The ruddy turnstone is an efficient and opportunistic forager, taking advantage of a wide range of food resources, including insects and insect larvae (particularly midges and other flies during the breeding season), spiders, crustaceans, molluscs, worms and other invertebrates, as well as some plant matter such as berries early in the breeding season. This species will even take small fish and birds’ eggs, and will scavenge on carrion and discarded human food (2) (3) (6) (7). A variety of feeding methods are used, including flipping over objects such as stones and seaweed, probing mud and sand with the beak, digging, or pecking food from the surface of rocks. Despite its small size, the ruddy turnstone is capable of pushing and overturning quite large objects, which are sometimes pushed with the breast (2) (3) (5) (6). Ruddy turnstones often forage in close flocks of up to 100 or more birds, and large flocks may form on migration and during the non-breeding season (2) (3) (6) (7).
The ruddy turnstone breeds from around May to early August, usually in solitary, monogamous pairs. The nest is a shallow scrape on the ground, lined with a small amount of vegetation, and often located on a slight ridge or hummock (2) (3) (5) (6) (7). Up to four eggs are laid and are incubated for around 22 days, mainly by the female but also sporadically by the male. The chicks are able to leave the nest and feed themselves within a day of hatching. Although the adults continue to guard the brood for a time, the female leaves after the first week or two, leaving the male to remain with the young until fledging occurs at around 19 to 21 days (2) (3) (6) (8).

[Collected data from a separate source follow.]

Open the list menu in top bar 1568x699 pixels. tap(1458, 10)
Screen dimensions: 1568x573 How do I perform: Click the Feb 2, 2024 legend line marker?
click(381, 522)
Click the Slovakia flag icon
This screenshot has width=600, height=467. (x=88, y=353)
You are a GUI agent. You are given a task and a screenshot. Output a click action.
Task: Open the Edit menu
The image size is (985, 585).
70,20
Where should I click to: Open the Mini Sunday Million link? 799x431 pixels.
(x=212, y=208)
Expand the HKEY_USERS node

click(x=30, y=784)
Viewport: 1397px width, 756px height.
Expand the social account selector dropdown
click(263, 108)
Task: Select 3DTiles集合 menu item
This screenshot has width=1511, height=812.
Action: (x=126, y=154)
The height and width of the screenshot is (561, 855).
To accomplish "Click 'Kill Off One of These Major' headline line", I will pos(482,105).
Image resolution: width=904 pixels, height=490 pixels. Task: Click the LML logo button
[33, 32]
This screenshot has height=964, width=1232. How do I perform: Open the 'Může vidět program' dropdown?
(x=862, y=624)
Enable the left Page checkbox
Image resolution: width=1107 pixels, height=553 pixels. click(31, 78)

All ruddy turnstones migrate south for the winter months, the females leaving the breeding grounds first, followed by the males and then the newly fledged young (2) (3) (6) (8). Immature birds usually remain in the wintering grounds for the first summer, not breeding until at least two years old (2) (3) (6). Studies have shown that ruddy turnstones can undertake impressive journeys, with some recorded flying 7,600 kilometres non-stop from Australia to Taiwan in just 6 days, before continuing to northern Siberia. One bird even completed a return trip to Australia via the Central Pacific, a total round-trip of 27,000 kilometres (9).